▶ _Exercise brief_
Make an exact copy of each entry, leaving out every picture.

───── Data records ─────

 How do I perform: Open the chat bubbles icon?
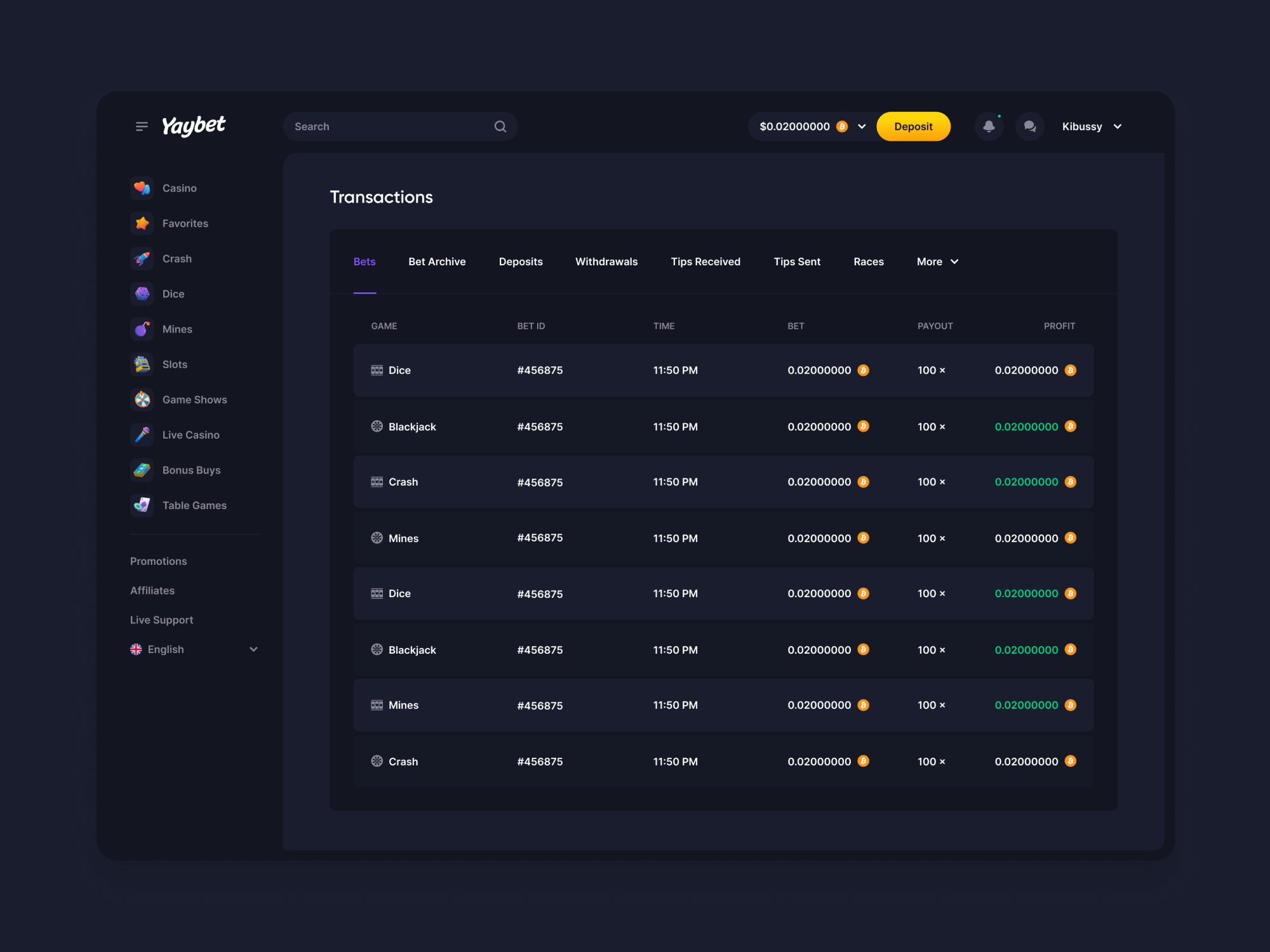click(1029, 127)
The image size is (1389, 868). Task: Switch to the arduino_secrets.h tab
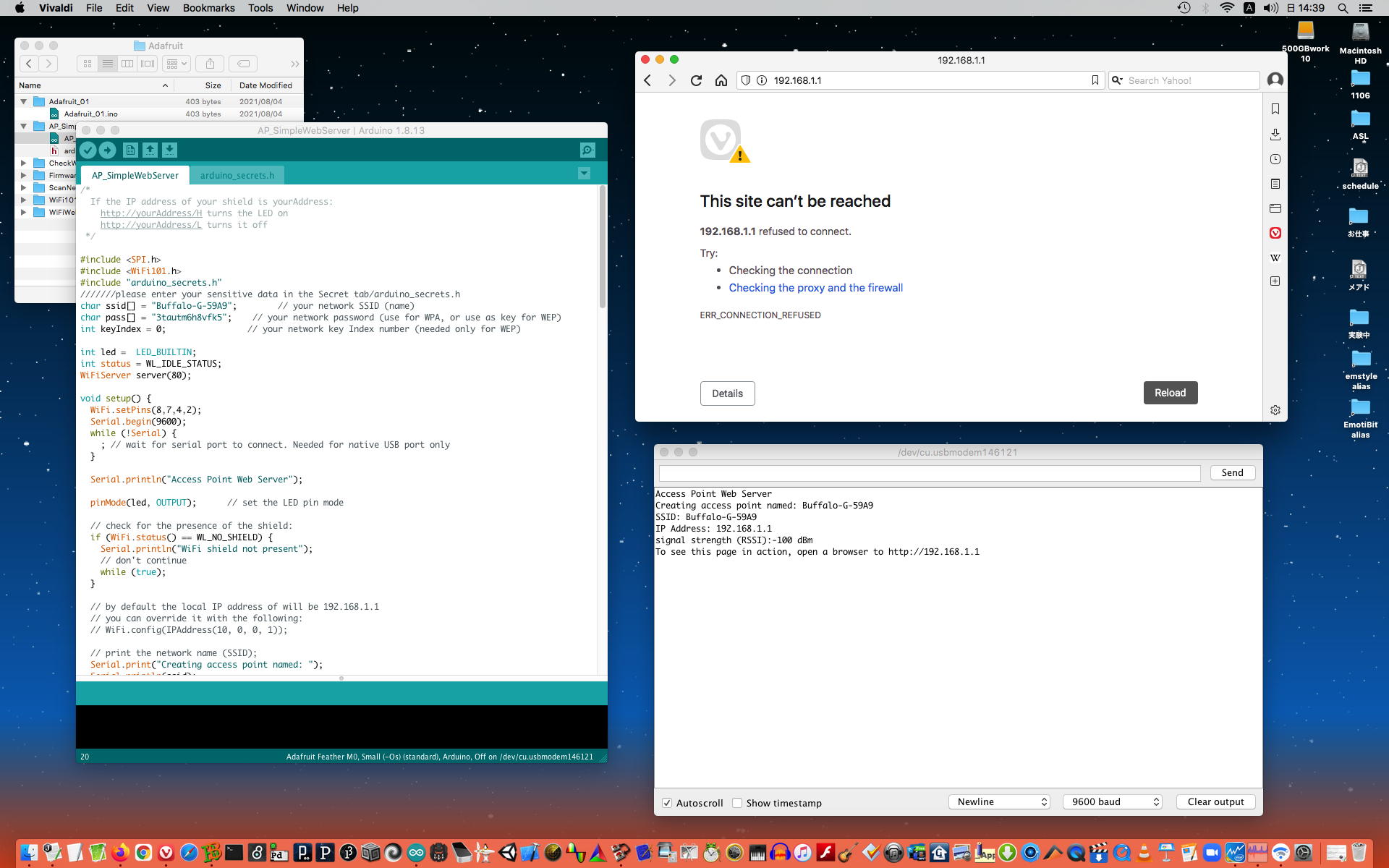click(x=237, y=175)
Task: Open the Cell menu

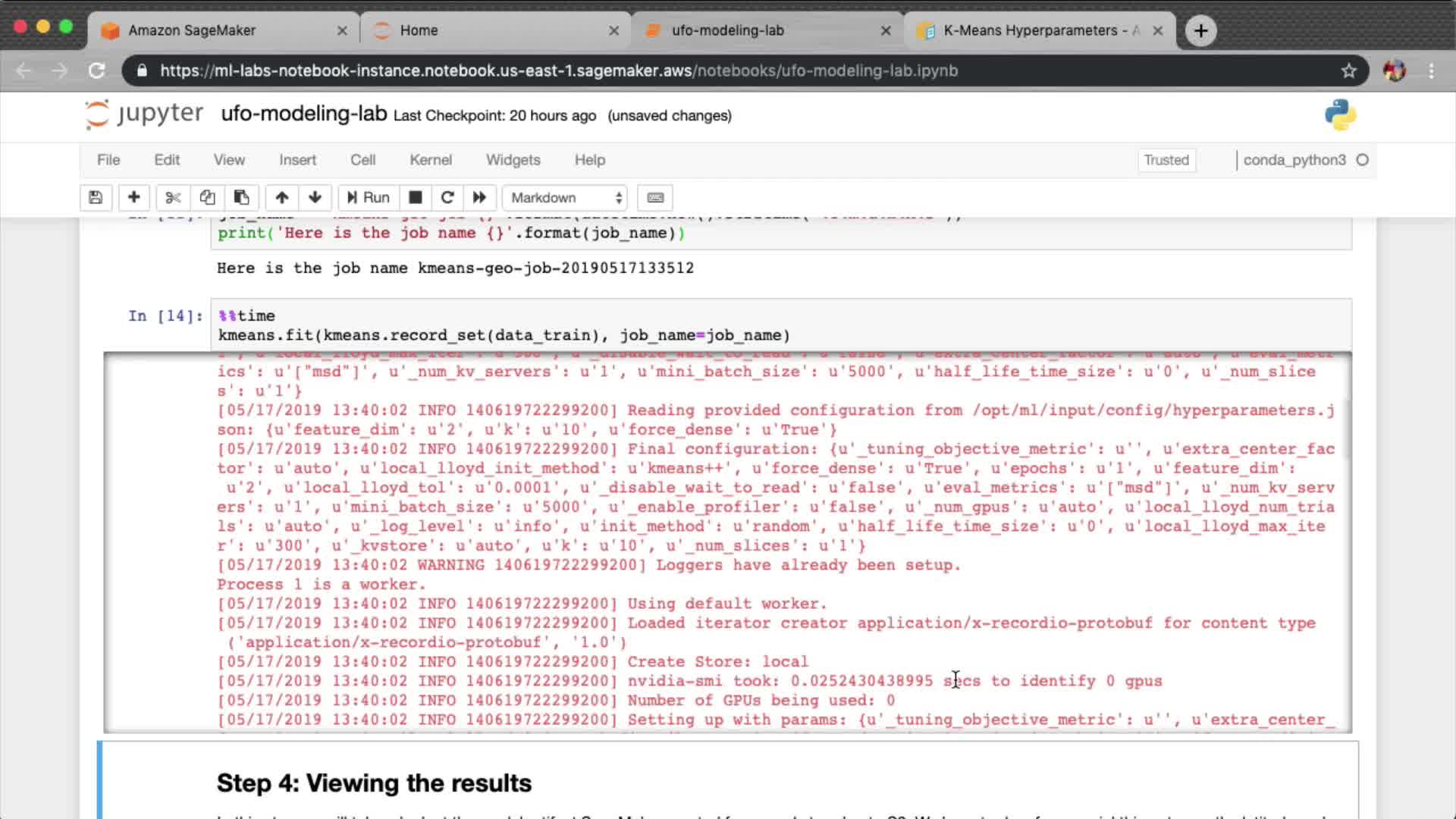Action: tap(362, 160)
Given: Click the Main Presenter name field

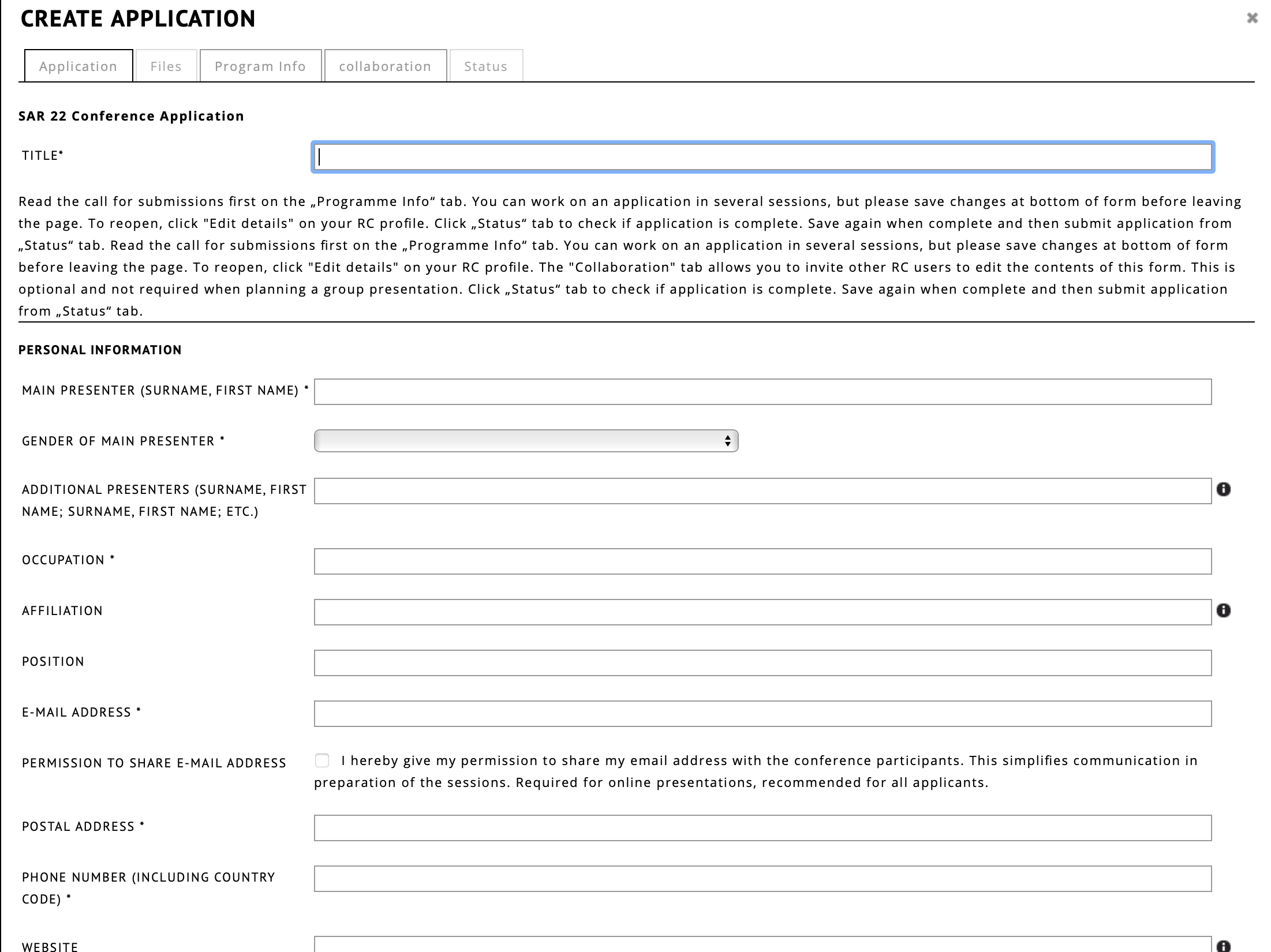Looking at the screenshot, I should [x=762, y=392].
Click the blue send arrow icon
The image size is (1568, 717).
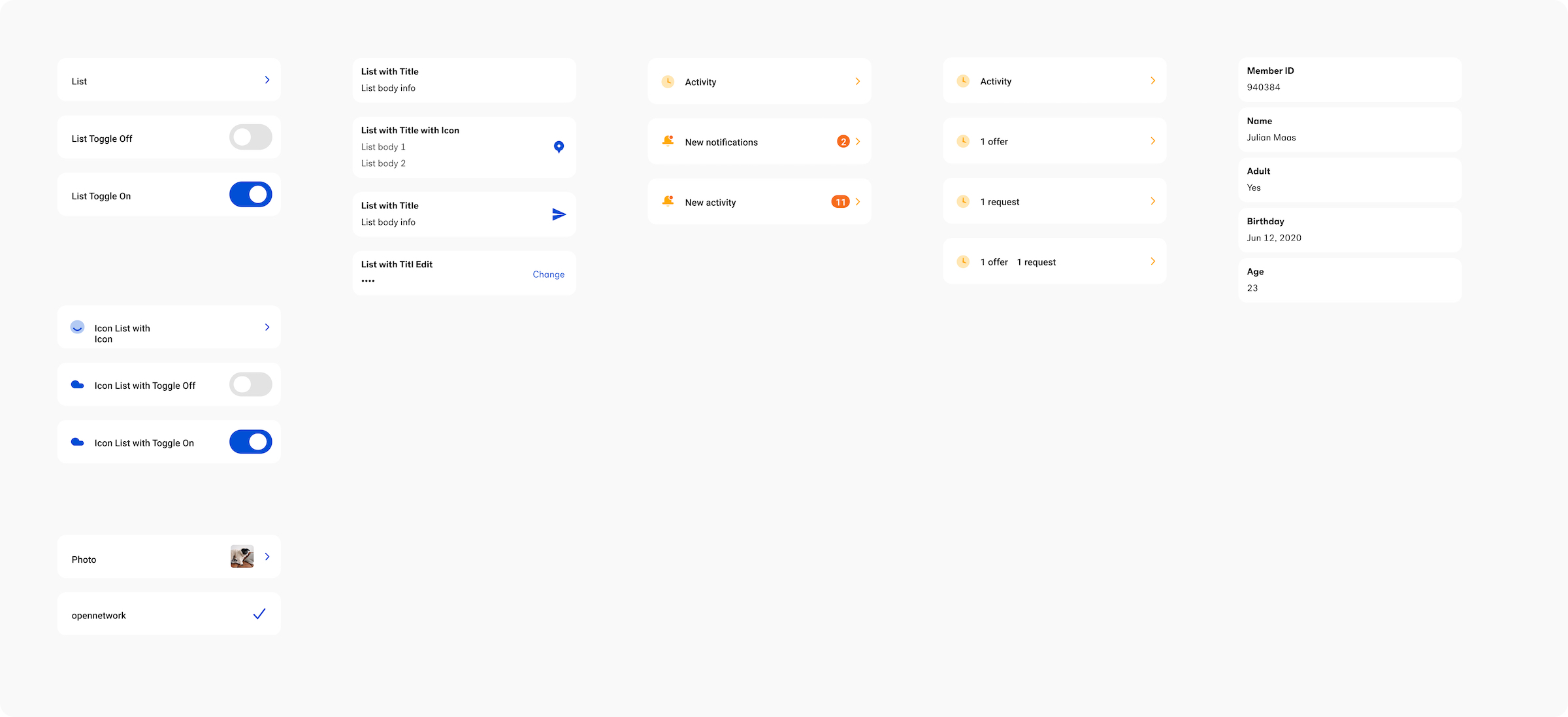click(x=559, y=214)
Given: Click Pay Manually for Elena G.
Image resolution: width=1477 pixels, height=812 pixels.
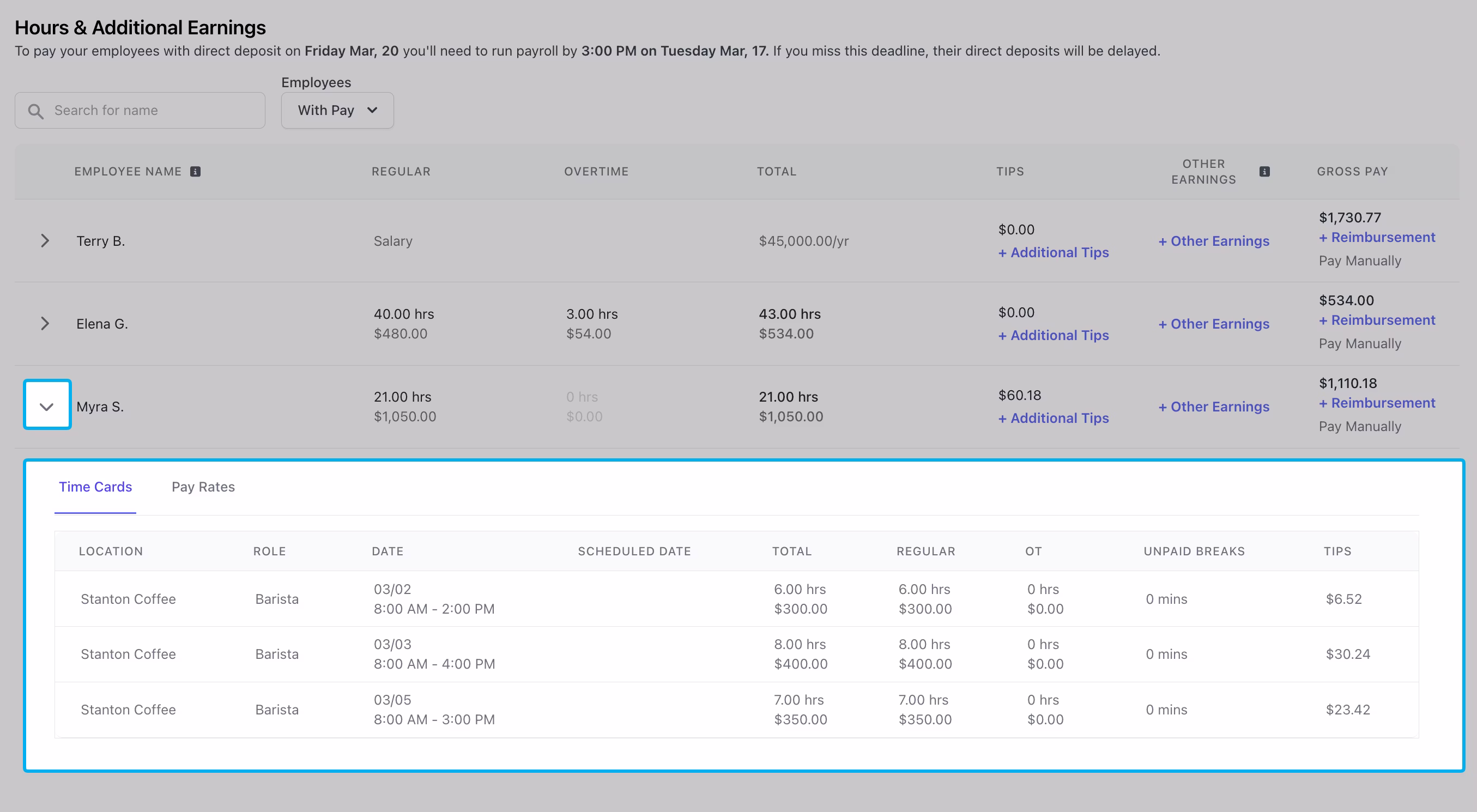Looking at the screenshot, I should 1359,343.
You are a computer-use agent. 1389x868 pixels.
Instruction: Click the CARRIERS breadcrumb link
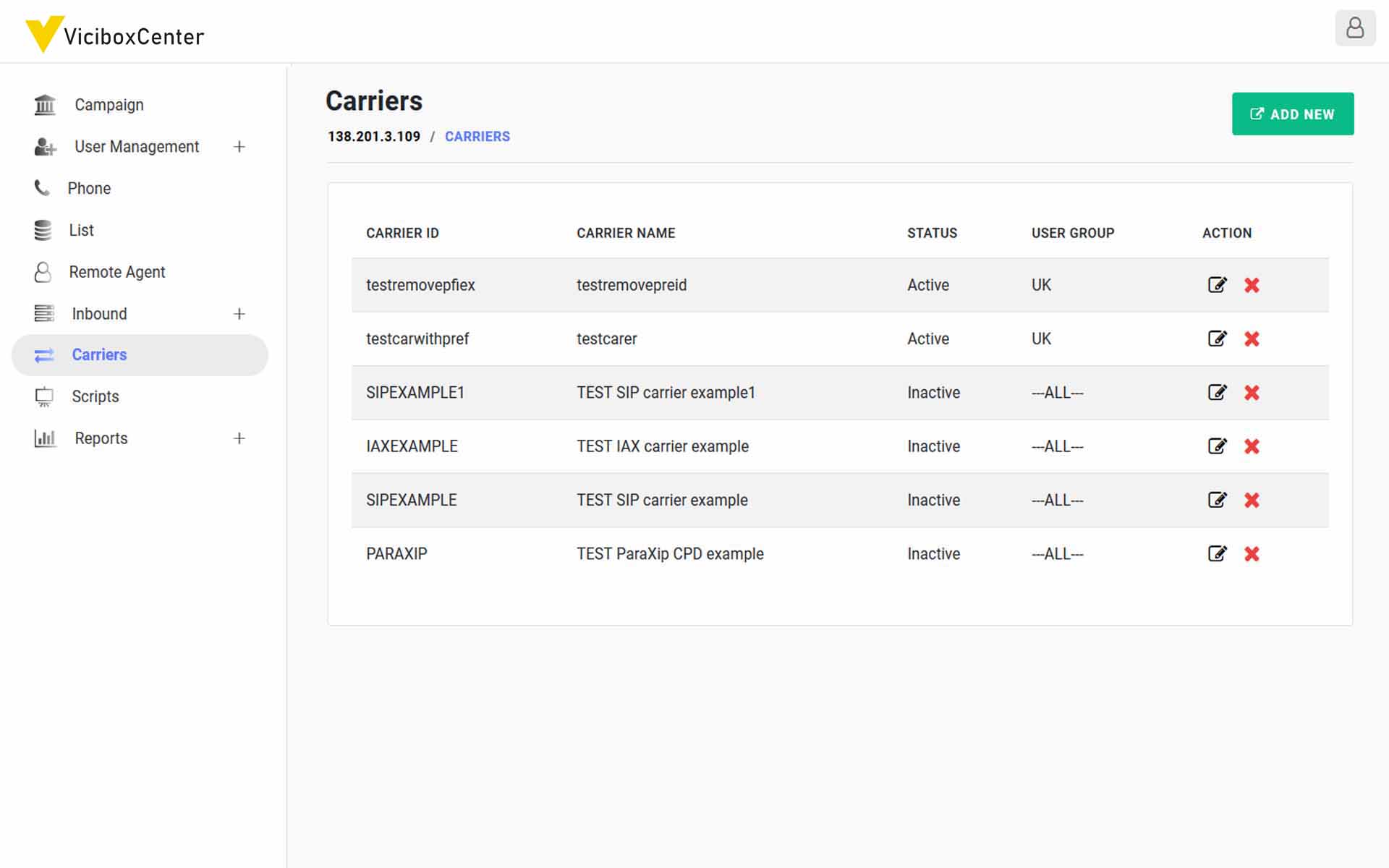pyautogui.click(x=477, y=137)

─────

▶ _Answer section_
 How do I perform: Open the chat bubbles icon?
click(1029, 127)
The image size is (1389, 868). Task: Switch to the arduino_secrets.h tab
click(x=237, y=175)
Task: Open the Cell menu

Action: tap(362, 160)
Given: Click the Main Presenter name field

Looking at the screenshot, I should [x=762, y=392].
Click the blue send arrow icon
The image size is (1568, 717).
click(x=559, y=214)
Given: Click Pay Manually for Elena G.
Image resolution: width=1477 pixels, height=812 pixels.
Looking at the screenshot, I should 1359,343.
You are a computer-use agent. 1389x868 pixels.
Instruction: Click the CARRIERS breadcrumb link
pyautogui.click(x=477, y=137)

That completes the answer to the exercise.